┌─ Records for the exercise
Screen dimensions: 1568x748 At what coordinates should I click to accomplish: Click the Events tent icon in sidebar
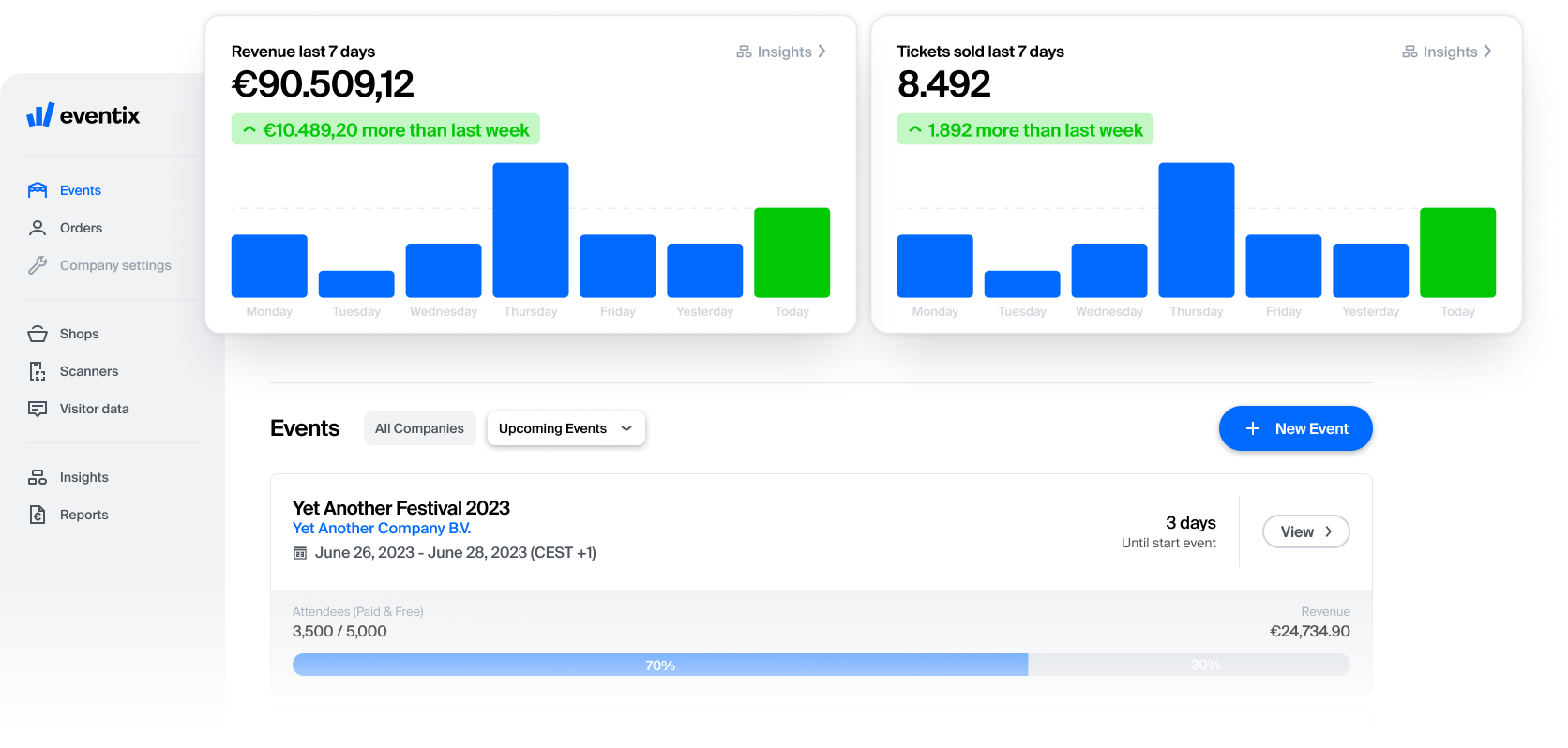[x=38, y=190]
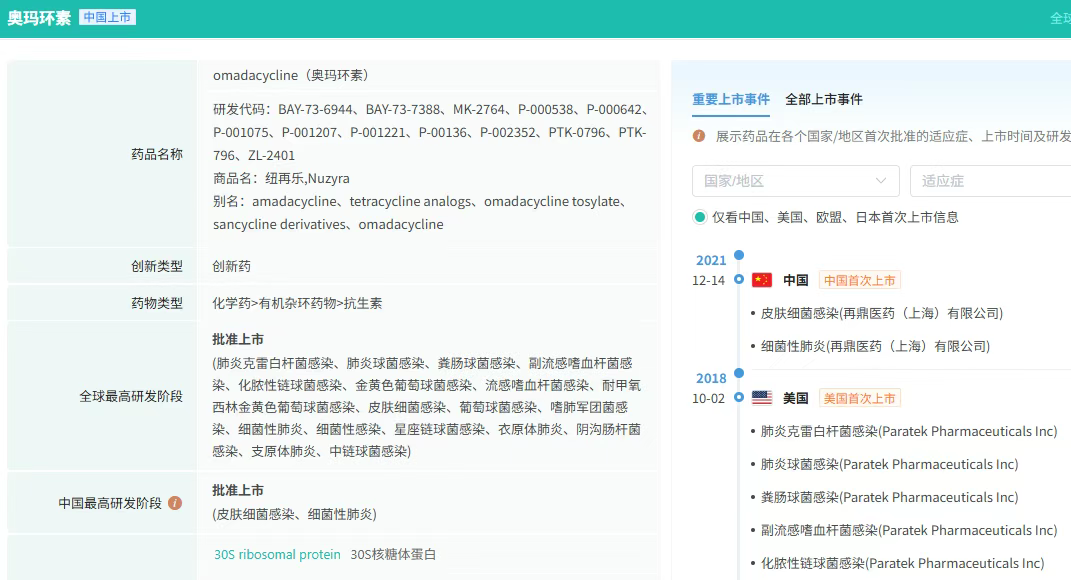The width and height of the screenshot is (1071, 580).
Task: Click 细菌性肺炎(再鼎医药) timeline entry
Action: [x=875, y=346]
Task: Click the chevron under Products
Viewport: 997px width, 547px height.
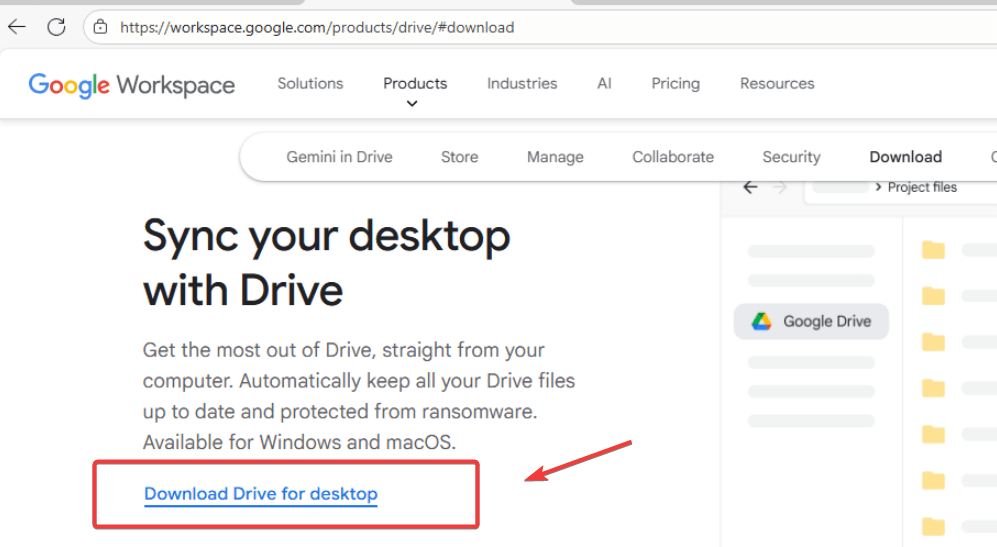Action: [412, 103]
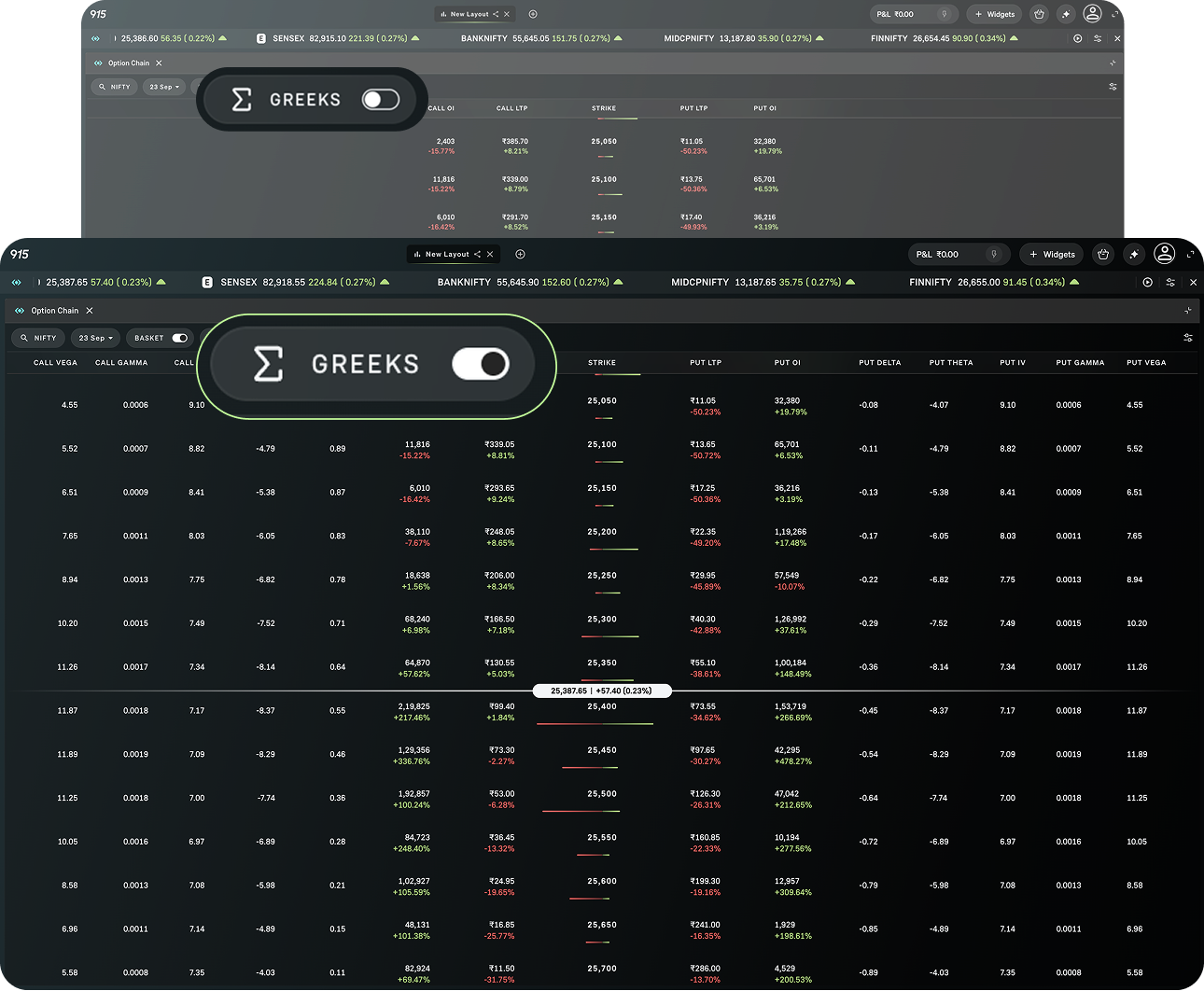Add a new layout with the plus-circle icon in the foreground window

520,254
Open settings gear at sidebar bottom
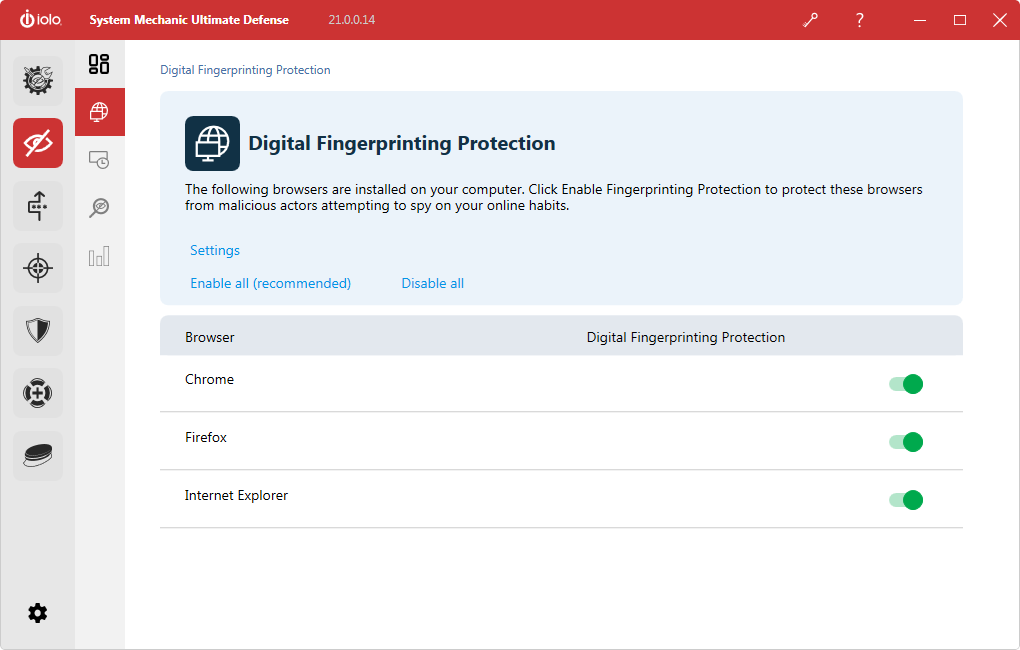Image resolution: width=1020 pixels, height=650 pixels. (x=38, y=613)
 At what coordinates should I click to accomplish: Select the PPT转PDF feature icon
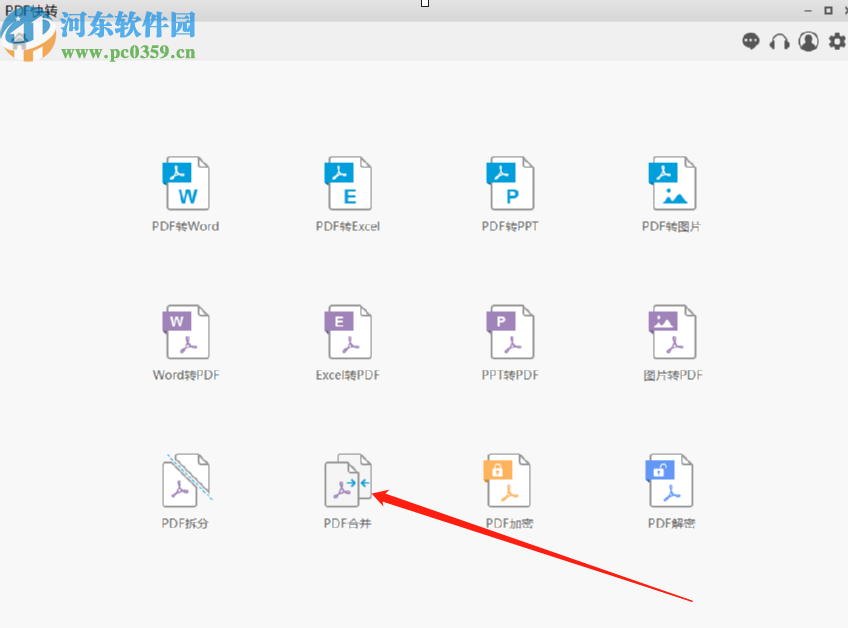pos(510,330)
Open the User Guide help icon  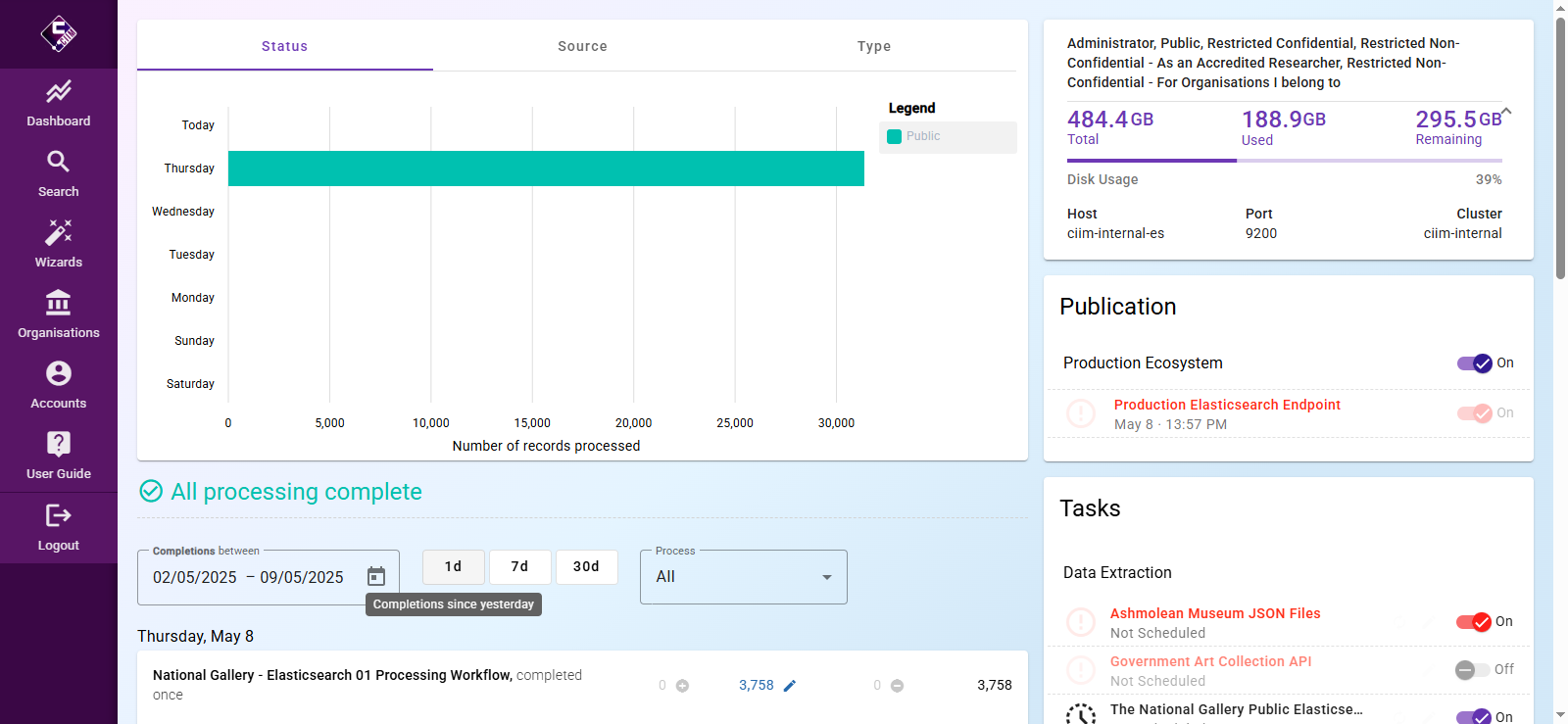59,444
└─
Quote only what lies between the first line of the records and the line containing "Task: Click the chevron under Products", please, including both lines and excluding images.

Screen dimensions: 1568x748 At what coordinates should I click to accomplish: Click the Events tent icon in sidebar
[x=38, y=190]
The width and height of the screenshot is (1071, 580).
Task: Click 细菌性肺炎(再鼎医药) timeline entry
Action: [x=875, y=346]
Task: Click the chevron under Products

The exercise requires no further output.